Correlation Data for CCK and Other Variables in PWS and Obese Subjects
| PWS subjects | Control subjects | |||
|---|---|---|---|---|
| Correlation | P value | Correlation | P value | |
| Age versus CCK | 0.21 | 0.24 | 0.38 | 0.07 |
| Insulin versus CCK | −0.01 | 0.97 | −0.01 | 0.97 |
| C-peptide versus CCK | −0.03 | 0.87 | 0.18 | 0.48 |
| Glucagon versus CCK | 0.16 | 0.45 | 0.27 | 0.30 |
| Leptin versus CCK | −0.12 | 0.54 | 0.34 | 0.16 |
| FFA versus CCK | −0.06 | 0.79 | 0.64 | 0.01 |
Fig. 1.
Scatter plot data from obese and PWS subjects showing plasma FFA and plasma CCK levels. The number of subjects, correlations, and P values are presented for each subject group.
Fig. 2.
Scatter plot of CCK data from the obese control and PWS (deletion and maternal disomy) groups. There were no significant differences in the CCK levels among the three groups of subjects.
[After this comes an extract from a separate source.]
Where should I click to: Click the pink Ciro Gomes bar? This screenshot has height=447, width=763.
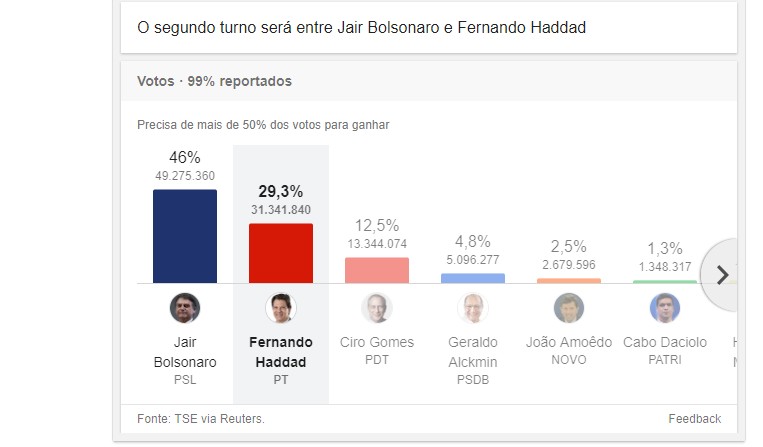click(x=377, y=270)
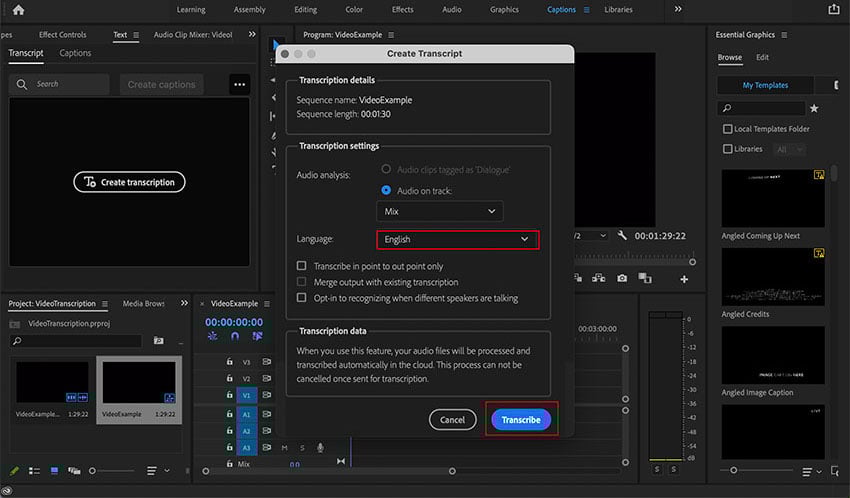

In summary, the lack of correlation between fasting FFA and CCK levels in PWS subjects compared with obese subjects suggests that differences in the peripheral CCK response to FFA levels may be a factor contributing to the altered satiety response in PWS subjects. Additional research is needed to further characterize (and clarify) the eating behavior and neuropeptide control of feeding and lack of satiety in PWS subjects.
ACKNOWLEDGMENTS
We acknowledge the National Institute of Child Health and Human Development (NICHD) Program Project Grant #30329 entitled “Prader-Willi Syndrome: Genetics and Behavior.” We also acknowledge the cooperation of Prader-Willi syndrome families and individuals for participating in the study. We thank Karen Henrion and Lea Moszczynski for expert preparation of the manuscript.
Grant sponsor: NICHD Program Project; Grant number: 30329.